Hugh Jackman, “An Evening with Hugh Jackman” adlı müzikal şovunu Broadway’den sonra ilk kez ve sadece İstanbul’da sahneleyecek. 17-20 Mart tarihlerinde Zorlu Performans Sanatları Merkezi’ndeki konserin biletleri “Herkes orada olacak, ben de olmalıyım!” telaşına düşen sanatseverlerin büyük ilgisi sebebiyle tükenmek üzere! İşte herkesin merakla beklediği yılın konseriyle ilgili önemli notlar...
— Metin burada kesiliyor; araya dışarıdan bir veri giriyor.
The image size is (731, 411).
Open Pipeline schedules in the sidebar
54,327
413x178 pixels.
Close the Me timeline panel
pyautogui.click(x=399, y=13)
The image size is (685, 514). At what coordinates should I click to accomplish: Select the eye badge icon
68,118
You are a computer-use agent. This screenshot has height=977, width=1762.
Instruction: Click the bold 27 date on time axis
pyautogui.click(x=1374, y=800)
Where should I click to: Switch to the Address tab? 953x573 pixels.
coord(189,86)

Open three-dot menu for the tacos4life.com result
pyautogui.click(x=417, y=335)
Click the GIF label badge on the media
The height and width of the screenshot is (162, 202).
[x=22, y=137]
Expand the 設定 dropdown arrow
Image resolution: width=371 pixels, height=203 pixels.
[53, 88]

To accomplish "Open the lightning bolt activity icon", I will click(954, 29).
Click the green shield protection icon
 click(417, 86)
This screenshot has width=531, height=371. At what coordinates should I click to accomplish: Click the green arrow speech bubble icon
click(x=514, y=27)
Hugh Jackman gelecekmiş.” Aylardır herkesin dilinde bu cümle var. Devamıysa şöyle geliyor: “Ama anlamadım, tiyatro oyunu mu, stand up mı?” Aslında ikisi de ve daha fazlası... Şöyle ki; “An Evening with Hugh Jackman” adlı müzikal şovunda Hugh Jackman kendi hayatından hikâyeler anlatıyor, şarkılar söylüyor, dans ediyor. Yaşamına etki eden, kariyerinde onu etkileyen ne varsa hepsini sahneye taşıyor. Özellikle Les Misérables ile sesinin ne kadar iyi olduğunu hepimize kanıtlayan Jackman, şovunda, Tony Ödülleri’ni kazandığı Peter Allen bestelerini, “Singin’ in the Rain” ve “Guys and Dolls”tan klasikler ve Avustralya’nın Aborjin kültüründen seçmeler seslendiriyor. Jackman’a sahnede 30 kişilik bir orkestra ve dans ekibi de eşlik ediyor.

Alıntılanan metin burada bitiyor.